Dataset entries
※ ※ ※
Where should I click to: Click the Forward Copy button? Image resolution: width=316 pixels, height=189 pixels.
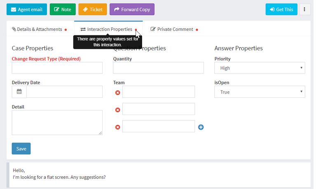tap(132, 9)
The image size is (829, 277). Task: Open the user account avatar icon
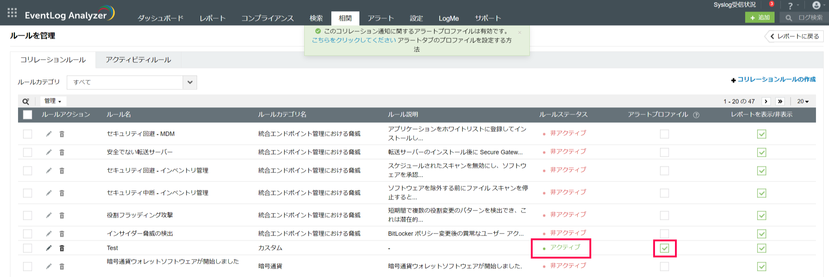[x=816, y=5]
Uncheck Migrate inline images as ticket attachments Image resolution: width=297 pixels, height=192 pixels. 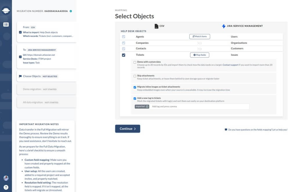pyautogui.click(x=135, y=86)
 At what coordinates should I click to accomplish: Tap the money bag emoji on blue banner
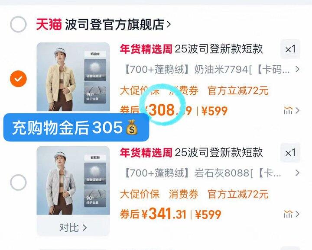tap(132, 127)
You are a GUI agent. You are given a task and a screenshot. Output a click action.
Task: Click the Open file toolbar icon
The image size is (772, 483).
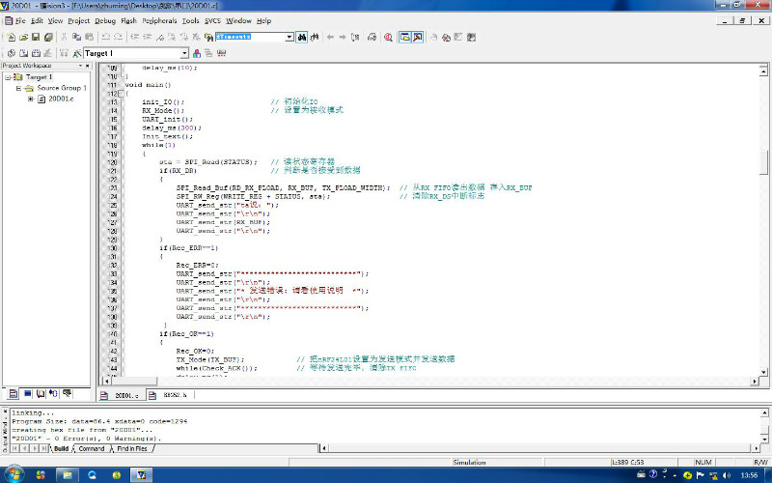(22, 37)
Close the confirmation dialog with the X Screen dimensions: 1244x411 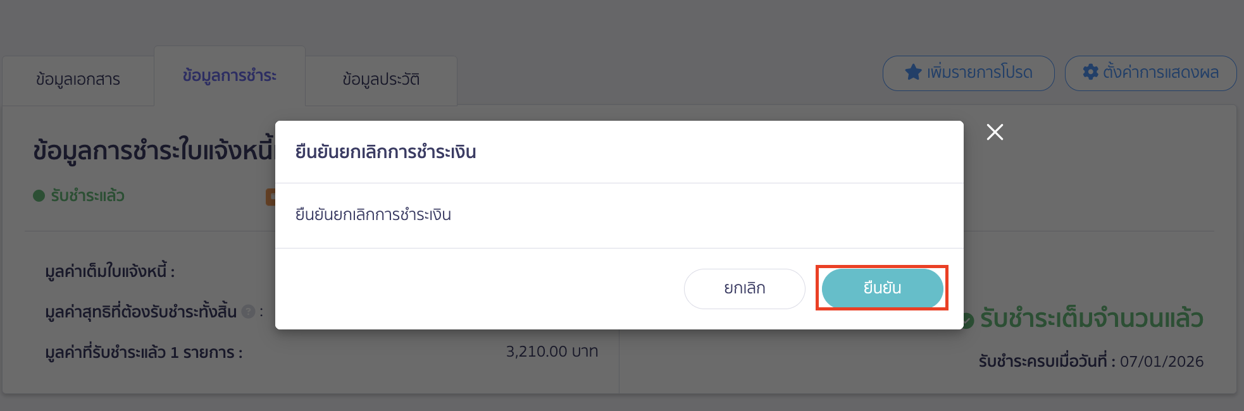coord(995,132)
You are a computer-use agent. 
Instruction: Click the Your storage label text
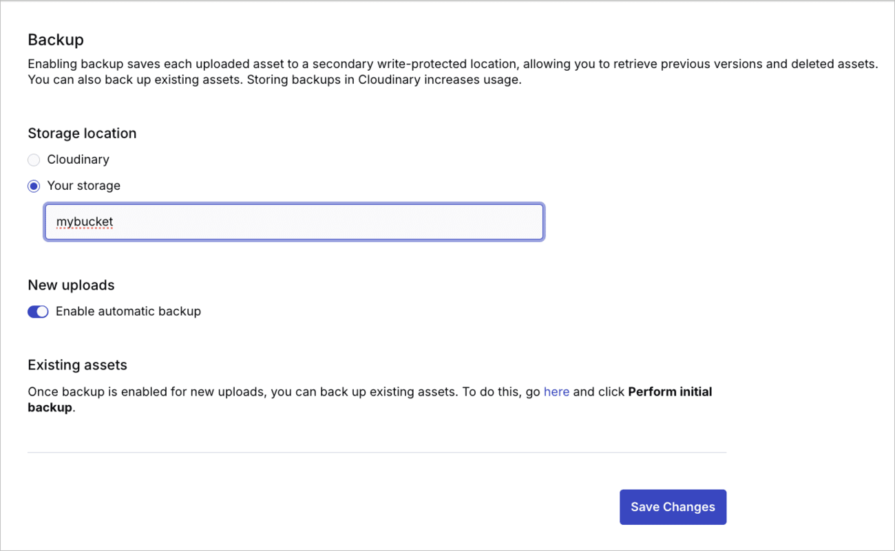pos(83,186)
※ ※ ※
- Set exercise
Change "avatar" to "profile picture" in the records from the start through the line with "[x=816, y=5]", and give those lines back otherwise unchanged, without the pictures.

- Answer to the exercise
Where should I click to: Click the Forward Copy button? Image resolution: width=316 pixels, height=189 pixels.
tap(132, 9)
The image size is (829, 277). Task: Open the user account profile picture icon
[x=816, y=5]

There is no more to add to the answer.